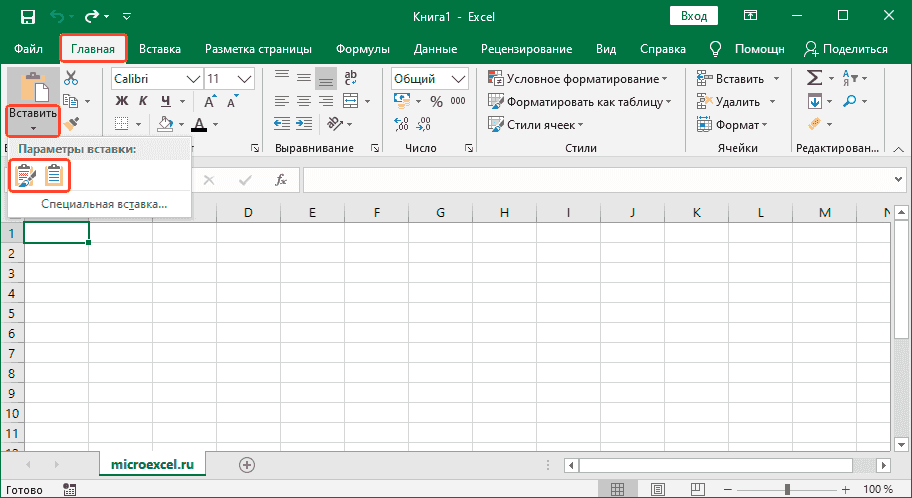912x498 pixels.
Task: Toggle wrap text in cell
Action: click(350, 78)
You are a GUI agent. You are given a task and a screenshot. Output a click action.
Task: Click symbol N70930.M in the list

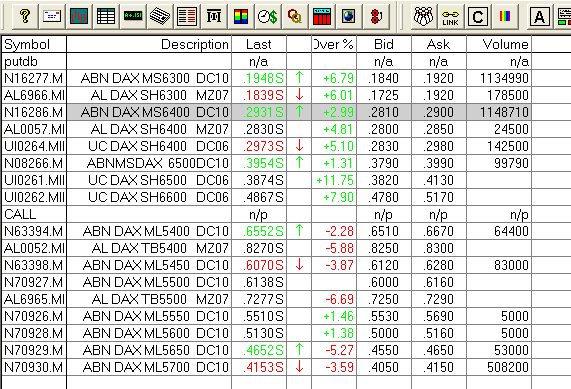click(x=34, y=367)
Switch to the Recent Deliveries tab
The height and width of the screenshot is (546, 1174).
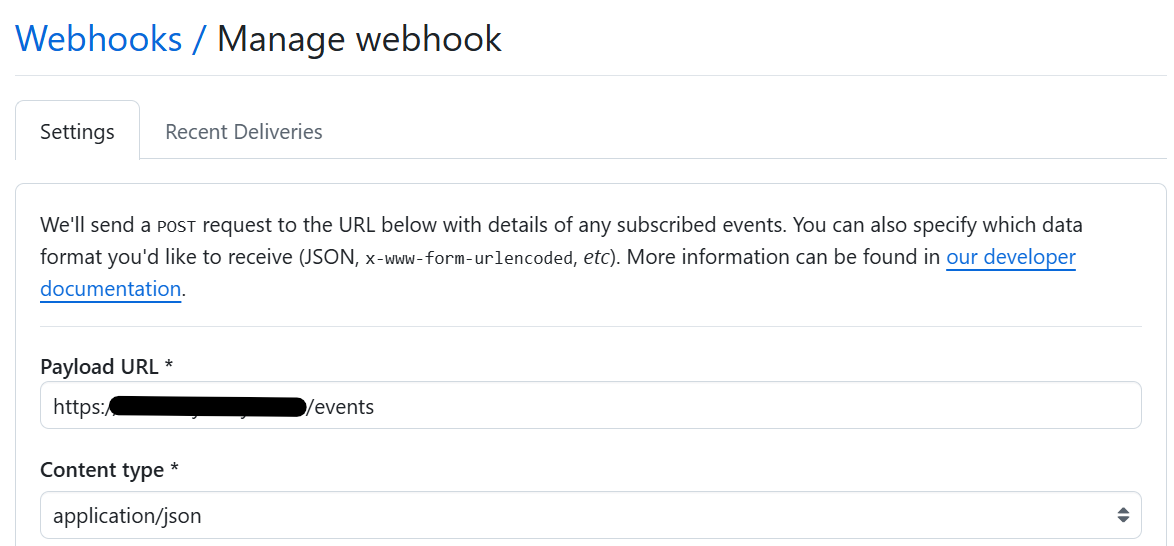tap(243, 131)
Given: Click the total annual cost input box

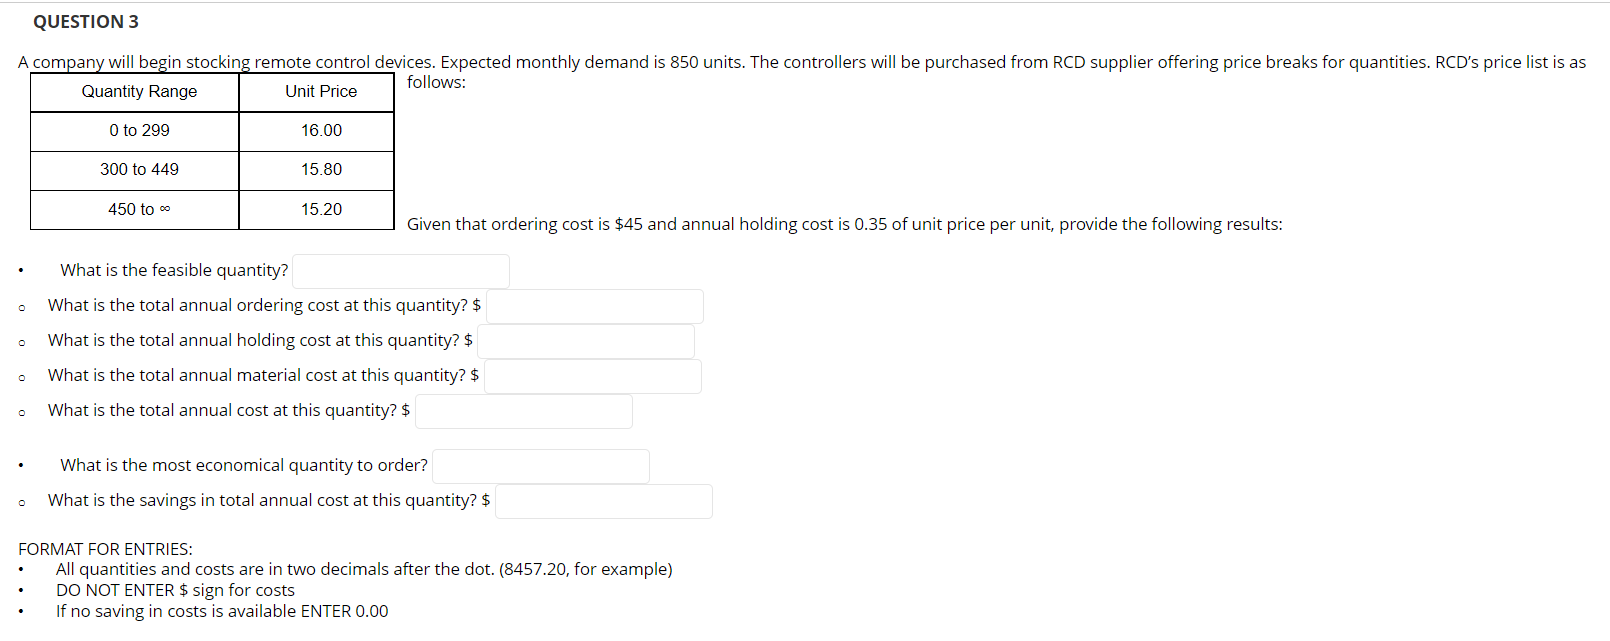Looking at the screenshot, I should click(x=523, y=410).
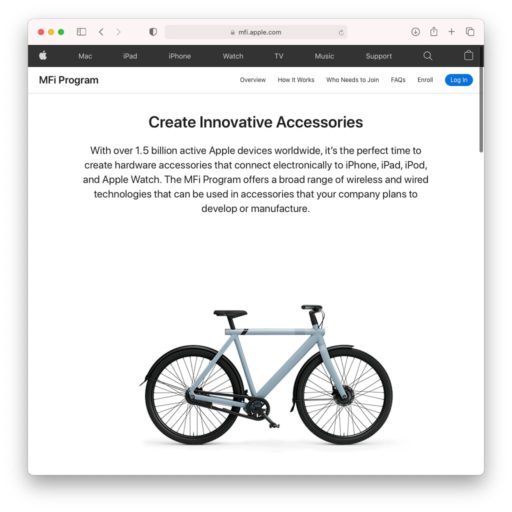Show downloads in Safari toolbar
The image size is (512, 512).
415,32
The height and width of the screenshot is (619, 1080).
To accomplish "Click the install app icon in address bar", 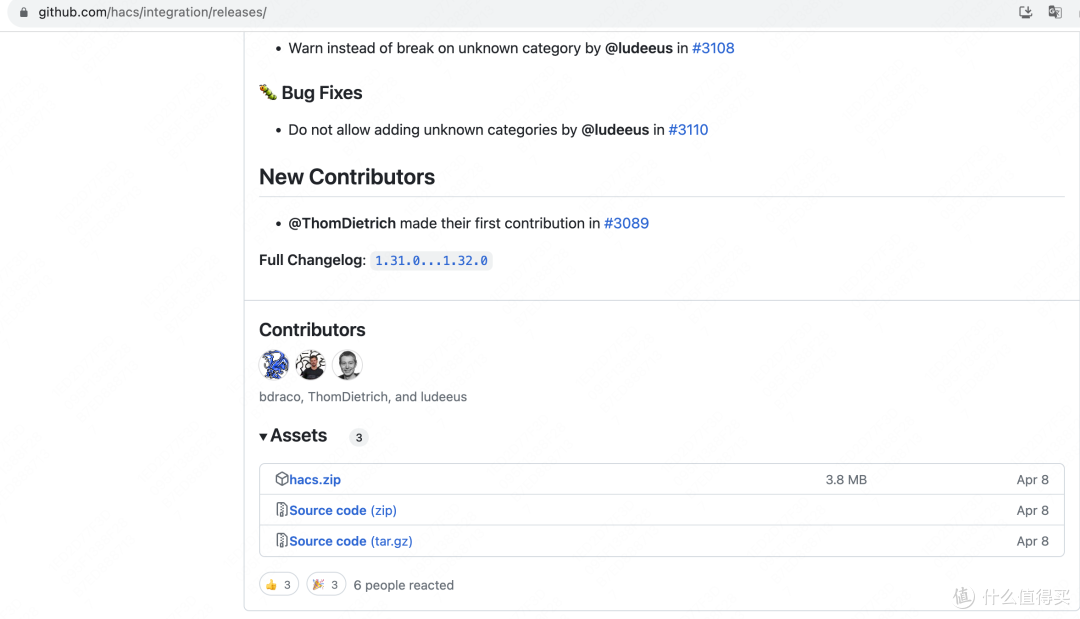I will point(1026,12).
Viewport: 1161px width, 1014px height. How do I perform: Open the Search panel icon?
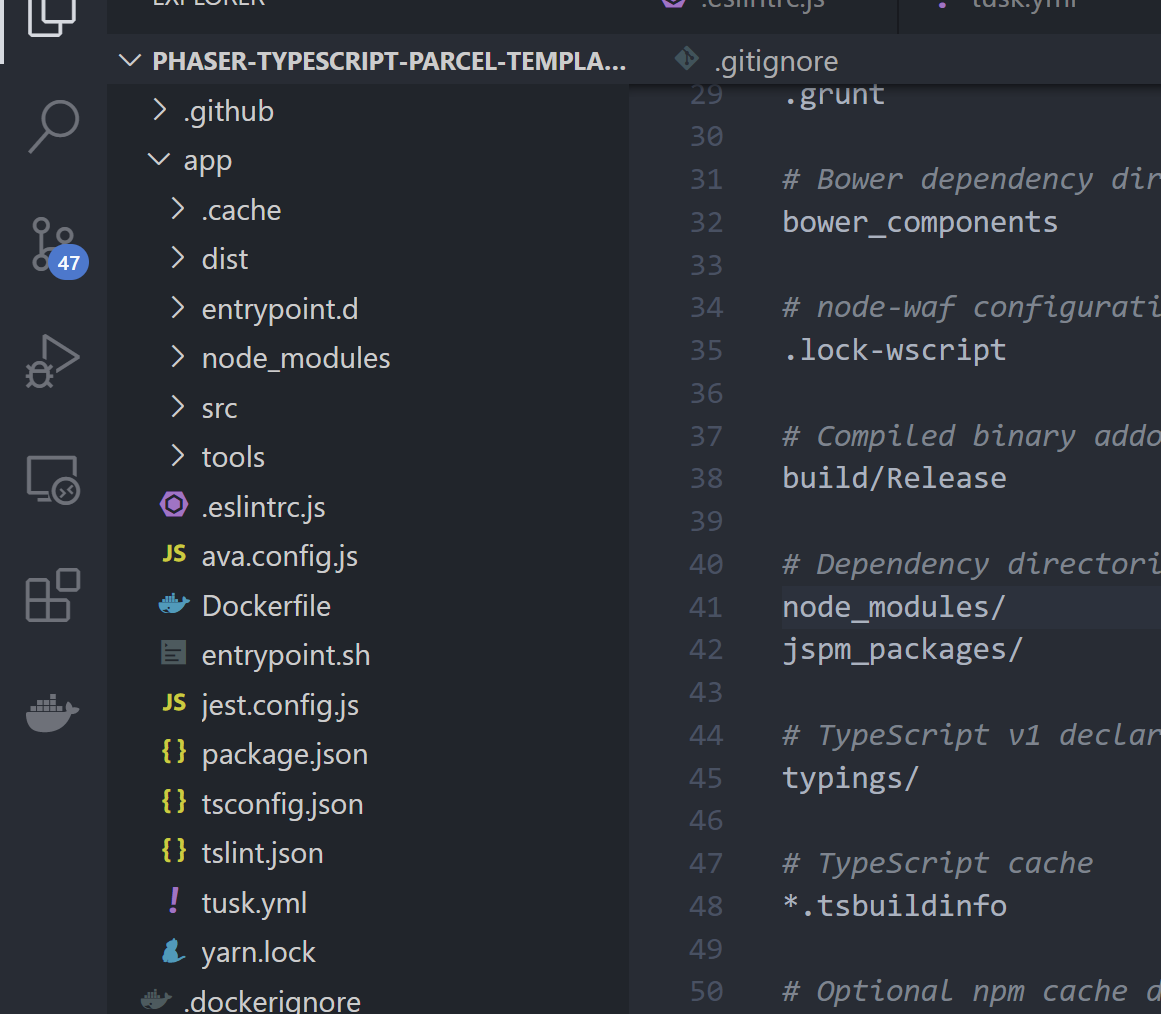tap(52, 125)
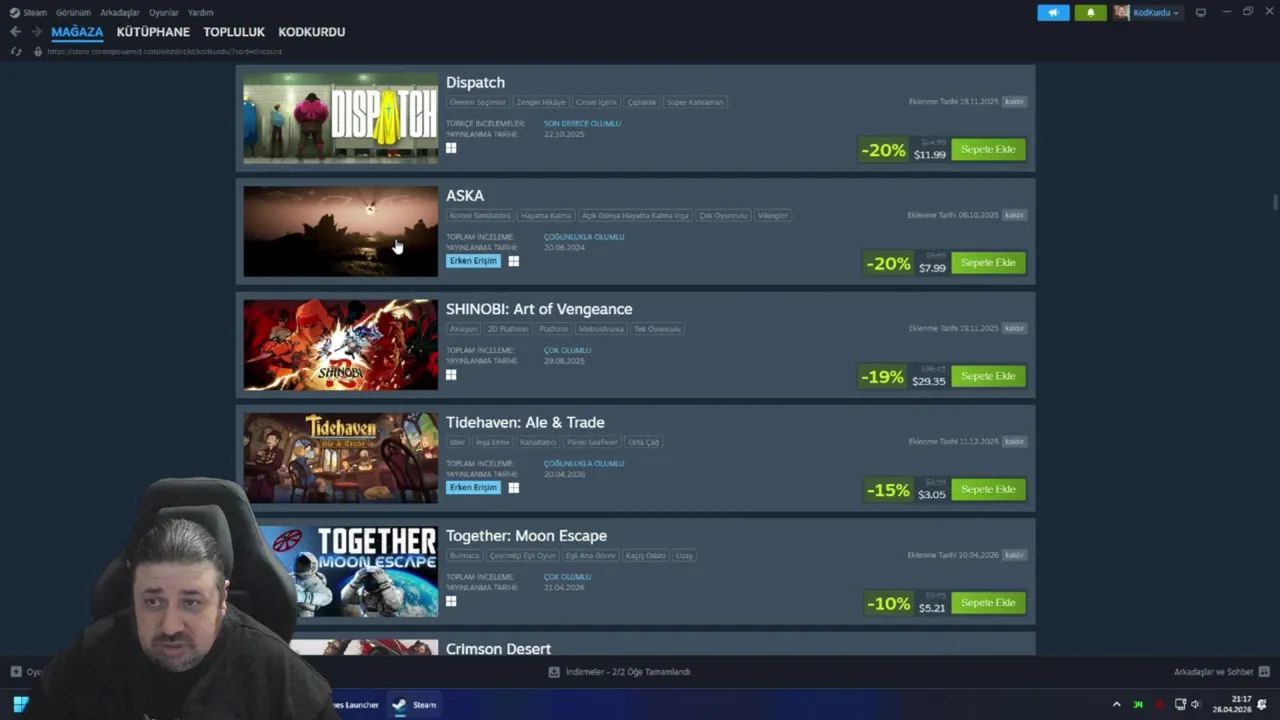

──────────────────────────────

§ TASK DETAILS
Everything from the line with "Viewport: 1161px width, 1014px" through the last line of the listing should be retyped exactly, with both end lines kept and the pictures left out.

§ EXPECTED ANSWER
Viewport: 1161px width, 1014px height. How do I perform: Open the Search panel icon?
tap(52, 125)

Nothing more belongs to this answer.